[Rows from a dataset]
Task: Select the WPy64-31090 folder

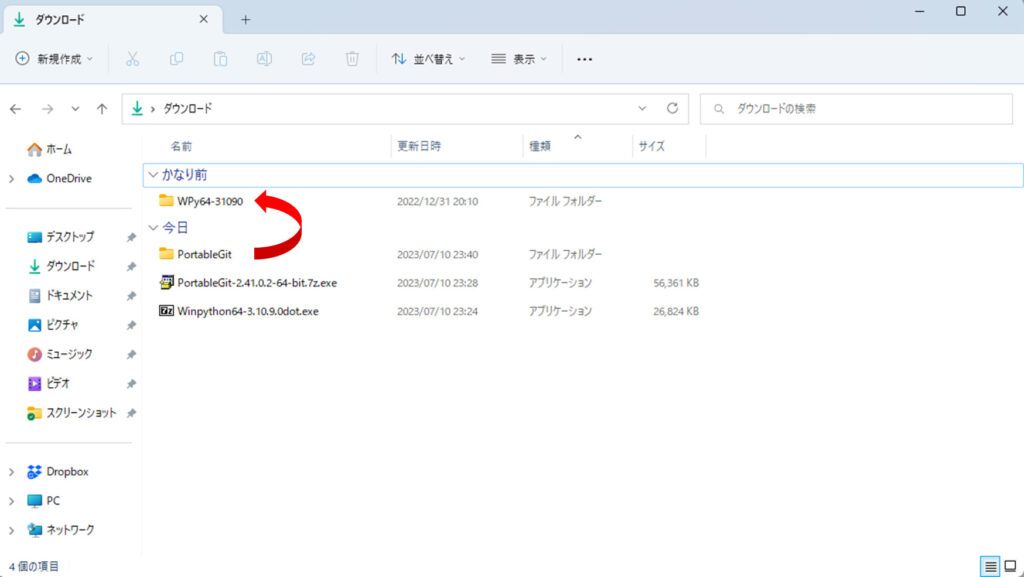Action: tap(209, 201)
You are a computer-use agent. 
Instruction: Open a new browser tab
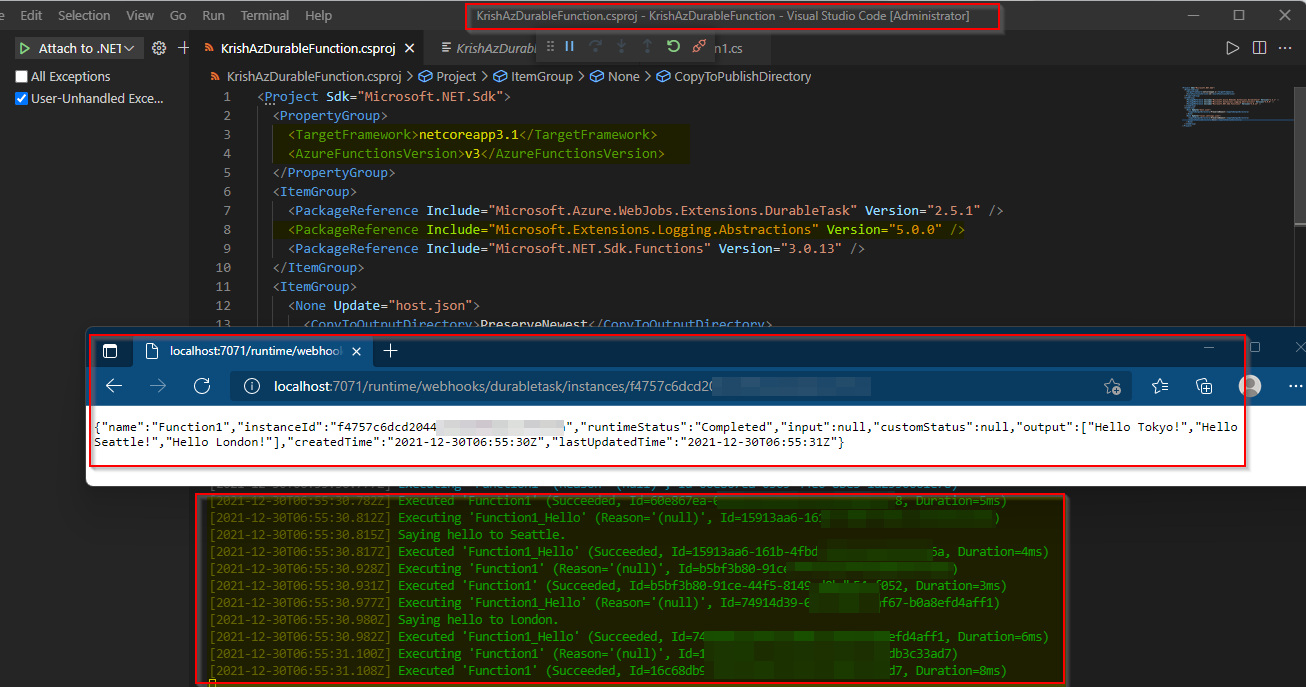click(391, 351)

■ Exercise aim ■
Render the lines of the entries above as a Markdown table with the columns "Row" and "Line", numbering each row and leaving out blank lines and the pictures.

■ Answer to this problem ■
| Row | Line |
|---|---|
| 1 | Task: Select the WPy64-31090 folder |
| 2 | Action: tap(209, 201) |
| 3 | You are a computer-use agent.  |
| 4 | Instruction: Open a new browser tab |
| 5 | click(391, 351) |